The Amcha psychologist notes that professionals in the field had gradually accepted a number of assumptions – one replacing the other – about Holocaust survivors. The first was that survivors who show signs of severe mental distress after the war suffered from some kind of mental problem before the war. Next came the view that some survivors who had been healthy before the Holocaust became mentally ill from their war experiences. Then, they supposed that instead of traumatized survivors improving, some conditions became worse as the years went by.

Some professionals who thought survivors who were healthy before the war and functioned adequately after 1945 could develop late effects as a result of anxiety-provoking associations, a new trauma or simply old age. But most recently, a new view emerged that regarded survivors as being healthy before the war and that a majority had recuperated well afterwards due to their natural resilience. Most survivors have never been diagnosed with a mental illness, these professionals argue, nor did they require psychiatric treatment. Yet another view suggested a more complex picture, in which many survivors did suffer from post-traumatic stress disorder (PTSD) but nevertheless succeeded in adjusting to peace-time life.

Finally, wrote Kellerman, psychologists are now trying to integrate all the previous assumptions, even though some are contradictory. So survivors are both vulnerable and resistant, suffered severe traumatization and extraordinary growth, and had severe periods of emotional suffering and symptoms plus emotional balance and creativity. In any case, it is clear that survivors should be treated for the problems and pain they have. Kellerman explains how the problems of survivors who were small children during the Holocaust clearly had different problems than those who were already adults.

An interesting chapter is devoted to Holocaust trauma in the children of survivors. It begins with a quote from Siegi Hirsch, an Auschwitz survivor: “For a long time, I recounted to my children that the six-digit number tattooed on my forearm was the telephone number of an old friend.”

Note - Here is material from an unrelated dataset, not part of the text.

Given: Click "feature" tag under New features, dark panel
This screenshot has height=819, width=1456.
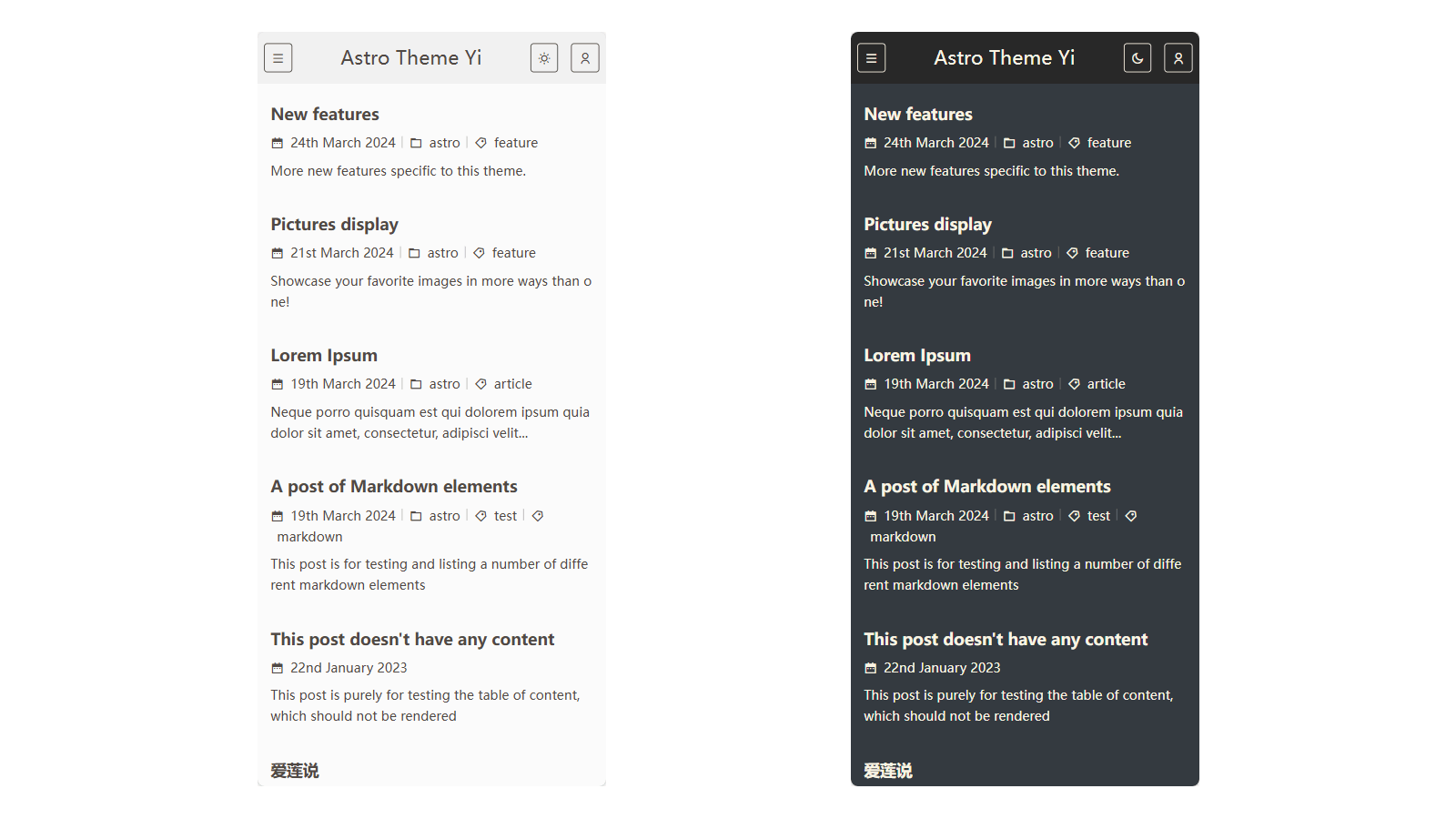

Kellerman has encountered many of the Second Generation who suffer from nightmares as if they had experience traumatic events themselves. However, the way this trauma is transmitted is very complex, he writes. Some in the Second Generation feel they have to be superachievers to be living replacements for those murdered in the Holocaust, he says. One woman whose parents survived confessed that she still has problems buying her children clothing with vertical stripes, as she saw a photo of her father in his camp uniform. When another member of the Second Generation was told by her dentist that she should have her wisdom tooth extracted, she was shocked as she thought of corpses whose gold teeth were removed by order of the Nazis. Some children of survivors have problems with interpersonal relations, or fear shortages of things and want a spare of everything. Some survivors have caused problems by being overbearing, and too involved in their grownup children’s lives.

Kellerman notes that some researchers believe the offspring of survivors who were small orphans at liberation had unique problems because their parents did not have models for family life and have trouble showing affection to their spouses and children.

The grandchildren of survivors may also carry the baggage of the Holocaust. The extent of trauma in this generation is not well studied, but they may also provide opportunities for survivors to discuss their lives in a calmer way, and their stories could produce strong emotional ties with the youngest generation; survivors may be able to relate experiences to their grandchildren that they were ashamed to tell their own children, the author writes.

Kellerman concludes with his deep discomfort from viewing scenes in which Israelis are called “Nazis” by demonstrators in Europe and elsewhere, and his frustration over the world’s misunderstanding.